At the idea of destroying Dark Ones, Sephora leaned in, firelight catching in her pale irises so that her eyes looked almost white. "What does it say?"

It was then that Corvin's expression changed — his eagerness dulled into unease. "That they were never entirely creatures of flesh. The scrolls talk about their bodies. As the body was only… a vessel for them. Destroying it, the bodies, and that even destroying bodies on mass, was only an interruption that worked because it was a continued effort." He hesitated, lowering his voice. "As long as a certain type of silence lingered and was permitted anywhere... where it was allowed to prevail in the deep and more remote places of the world, they could gather again. Slowly. Patiently. The silence was the first sign of their gathering somewhere."

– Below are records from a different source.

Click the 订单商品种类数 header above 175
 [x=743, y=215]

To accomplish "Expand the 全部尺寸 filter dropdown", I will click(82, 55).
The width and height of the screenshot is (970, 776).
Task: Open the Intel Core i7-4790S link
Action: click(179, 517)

The word silence seemed to strike her like a blow. Her throat went dry.

"So the Pact... our pact with the Crimson Bloodhounds may not have ended them?" she said quietly.

"Exactly." He gestured toward another stack of records, each marked with his family's sigil, the crescent moon on a scroll. "That's why the Mourhollow's keep careful accounts of any of these reported silences as well, its work no one realises that we do. It's an odd silence though, Sephora, the places where life withers and sound itself dies. Forests where no bird sings. Rivers where no water runs. Cliffs where even the wind does not breathe. Most laugh at us, call it superstition. But my father insists those silences are warnings. Echoes of an older darkness than all harpies, including raven's have forgotten how to listen to and interpret. Remnants."

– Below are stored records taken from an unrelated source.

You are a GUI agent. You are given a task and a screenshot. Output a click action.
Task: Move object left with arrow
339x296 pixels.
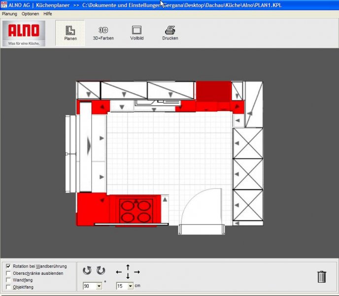pyautogui.click(x=119, y=272)
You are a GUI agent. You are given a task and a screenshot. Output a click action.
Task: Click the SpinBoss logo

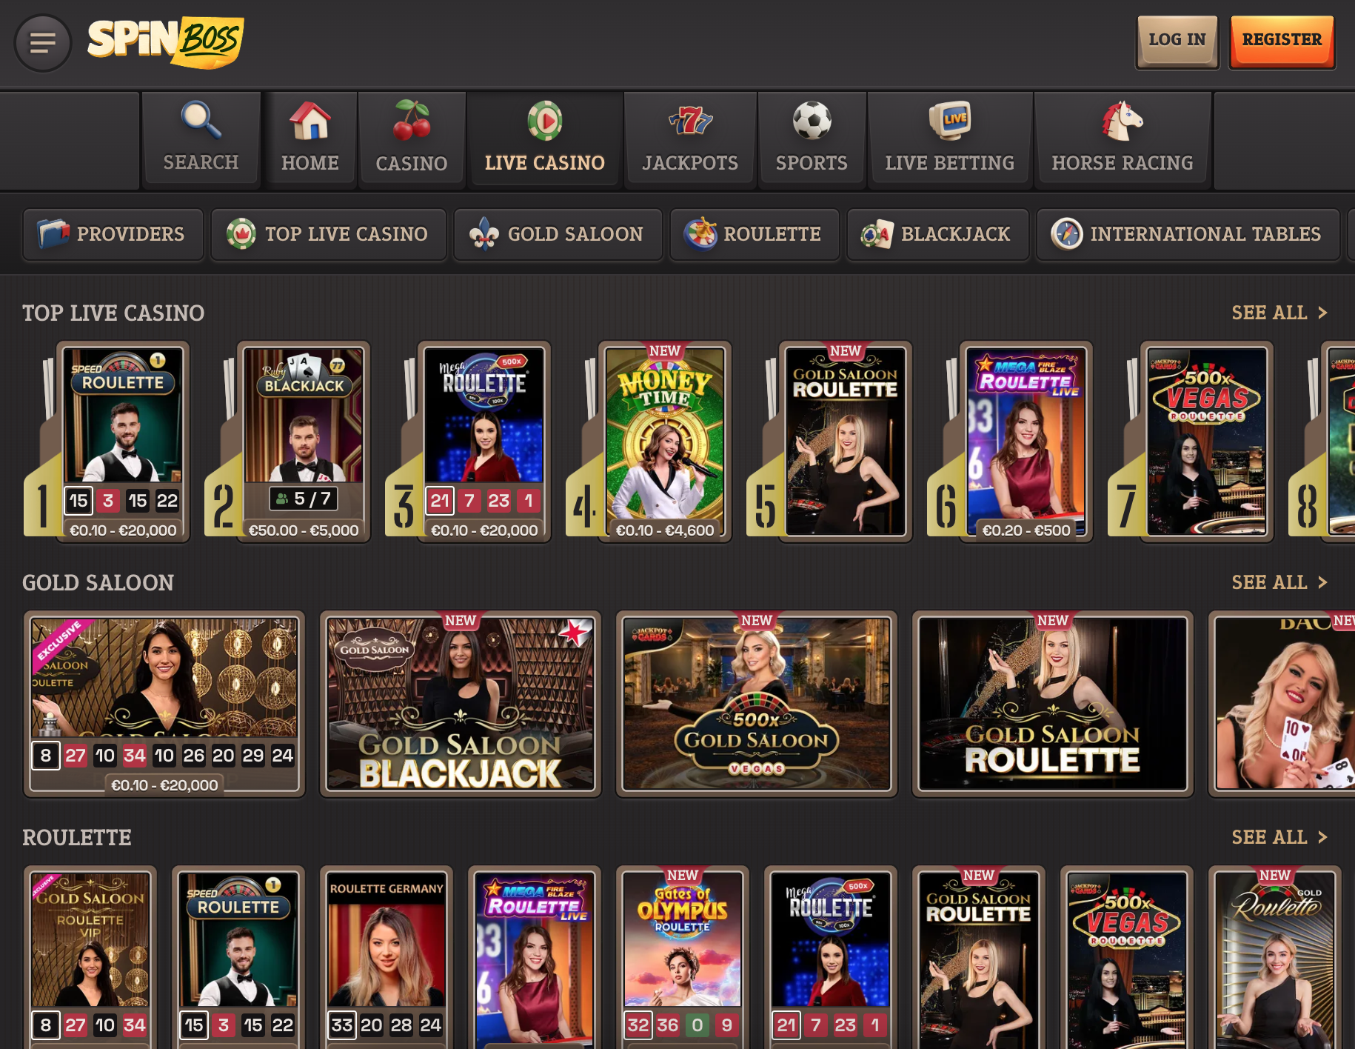[166, 41]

Flashes from picking up the dead human, who turned out to be a werewolf, Sephora's stomach twisted. The stillness she had walked in not long before today — the eerie quiet of the ruined forest — pressed back against her memory like icy fingers.

As his eyes looked over his loyal friend, Corvin, mistaking her worried expression, he tried to ease her with a smile. "Don't look so grim. These accounts are centuries old. If there were still traces, surely we would have seen them long by now."

"Or they're waiting," she murmured, her voice barely above the crackle of the candles.

Shaking his head between disapproval and humour, Corvin laughed softly, ruffling Sephora's hair. "That's exactly the kind of tale our mothers told to keep us from wandering after dusk — waiting shadows, whispering winds. You'd have fit right in at the Mourhollow manor as a child... my older sister and I. Well, we were raised on such warnings and we live, eat, sleep, breathe, and read them."

But Sephora didn't laugh.

Instead, her fingers drifted over the edge of a clay tablet. She dared not trace the glyphs carved there, but she felt the grooves beneath her skin all the same. One symbol, half-erased by time, looked eerily like wings made of ash.

The silence pressed in on her — not the silence of the library, but the memory of that forest, where not even a wild raven, or other birds stirred. No sounds of insects...

For the first time, Sephora realised that Corvin's passion for lore — for history — might be far more dangerous and essential than he imagined. It was still a lot for Sephora to take in and yet she was at the epicenter of it. With a live werewolf in the dungeon and known where a zone of silence like what was described, lay just beyond the lands at the foot of the raven kingdom mountains. 

And her own fascination was not born of idle curiosity. It was fear. Fear that what he called superstition had already begun to stir again.